Yep, you read that right.
As you may recall, I’m one of those weird folks who actually enjoy foods deemed disgusting by many Americans: anchovies and sardines, in particular. Anchovies don’t just add a unique umami flavor to pasta sauces and Caesar dressing, they make a delicious topping for white pizza, too. Unfortunately, few people in my life agree. So it’s always exciting to find someone else who enjoys salty, oily canned fish; it’s like a special club made up of friends you’d never expect to know.
Like my freshman suitemate’s grandmother.
My living situation freshman year of college was…well, interesting, as is the case with basically all college freshmen. My college arranges students in suites, which are made up of a few bedrooms (single or double) all connecting to a common living room. So instead of getting to know just your roommate really well, you also get to know four other suitemates pretty well, too. And since you don’t have much of a say in who these suitemates are, you end up in one of three situations: becoming best friends; hating each other; or being surprised every day with unexpected stories and experiences.
Mine was definitely the latter, courtesy of my suitemate Charysse.
Charysse had a single, and she kept to herself for much of the first month of college. We all did, when we weren’t sticking like glue to the few friendly people we found. (My roommate Daena and I pretty much went everywhere together.) But around October, something changed, and Charysse started spending more time with us in the common room, and we got to know each other real fast. Charysse posted her graded chemistry lab reports up on the walls, because she goaded her TA with ridiculous conclusions comparing the study of chemistry to the study of love. The TA responded with outraged comments, which made for excellent posters. Charysse also led us in afternoon singing sessions, which she taped on a little hand-held recorder. We discovered a shared love of Led Zeppelin and rocked out to Kashmir on quiet weeknights. It was one of those friendships that can only develop in college, when you’re thrown together with people you wouldn’t normally get to know. You discover how much you actually have in common with them.
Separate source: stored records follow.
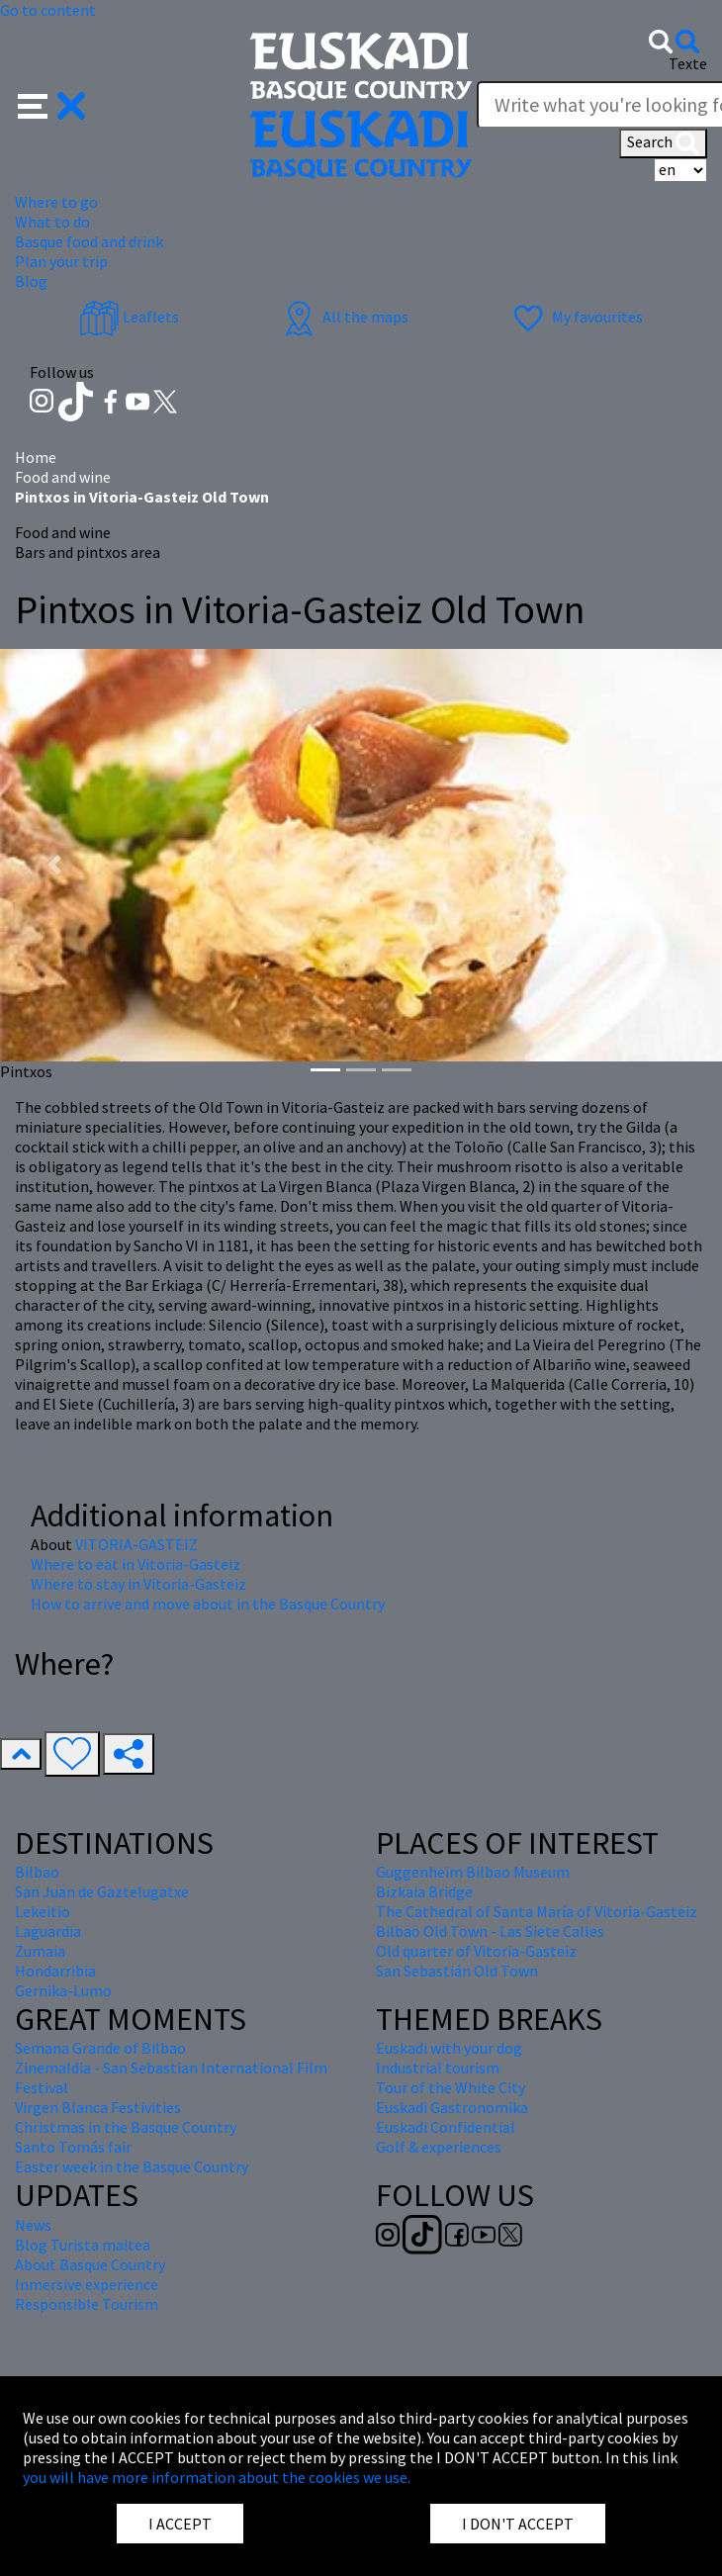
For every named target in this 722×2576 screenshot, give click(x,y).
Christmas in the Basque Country (125, 2127)
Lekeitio (42, 1911)
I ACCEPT (180, 2523)
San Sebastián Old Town (457, 1970)
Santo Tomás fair (73, 2147)
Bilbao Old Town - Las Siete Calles (490, 1931)
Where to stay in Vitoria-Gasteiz (138, 1584)
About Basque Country (90, 2264)
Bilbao (37, 1872)
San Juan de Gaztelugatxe (102, 1891)
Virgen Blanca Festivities (98, 2107)
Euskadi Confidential (445, 2127)
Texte (688, 63)
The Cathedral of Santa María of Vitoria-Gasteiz (536, 1911)
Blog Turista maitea (82, 2244)
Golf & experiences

|Jacques Pepin Celebrates! (actual poster from PBS)|
One of the most memorable aspects of that freshman year, aside from all of the above, was coming home to discover that Charysse had gotten another package from her grandmother. Her grandmother loved to send her all sorts of random gifts, which, while thoughtful, rarely had anything to do with anything. A typical package might include a creased PBS poster of Jacques Pepin (which went up on the walls, of course) and six can openers (one for each member of the suite). We had a lot of fun trying to decipher what these gifts meant.
But the strangest package was the one with the sardines. Her grandmother sent some big cans of sardines, along with a few other items that I can’t recall. And after a long discussion of what this latest gift meant, Charysse opened up the cans and ate the sardines. I don’t remember if I joined in–this was early on in my anchovy-sardine career, and I may not have even tried them by that point. But something about those little fishes nestled in their tin packet of oil appealed to my adventurous side. And I mentally added sardines to my list of approved foods.
It’s a silly little story, one that makes me smile the way college stories do. But I always think of it whenever I’m dealing with sardines.
Unfortunately, The “Settlement” Cook Book‘s version is less than stellar. You mash up sardines and hard-boiled eggs into a kind of paste, which you then spread on sandwiches. It’s a perfectly serviceable meal, but it lacks flavor. Perhaps the eggs cut the fishy flavor of the sardines. Honestly, when I’m eating sardines, I want the full experience. You’re wrinkling your nose, I know, but it’s true. Go big or go home, they say, and it’s the same with sardines.
Just ask Charysse and her grandmother. They’ll tell you.
What about you? Do you have any weird food preferences? I’d love to chat…
(adapted from The “Settlement” Cook Book)
1 4.25 oz can of sardines in oil
2 hard-boiled eggs, shelled
1-2 tsp lemon juice
salt and pepper to taste
3-4 tsp olive oil
Rinse the sardines with fresh water and drain. Pick out the spine and other prominent bones from the fish. With a fork or potato masher, mash together the sardines and eggs in a small bowl. Add the lemon juice and salt and pepper, then add just enough olive oil to bring the mixture together into a paste. Serve on toasted bread with fresh greens.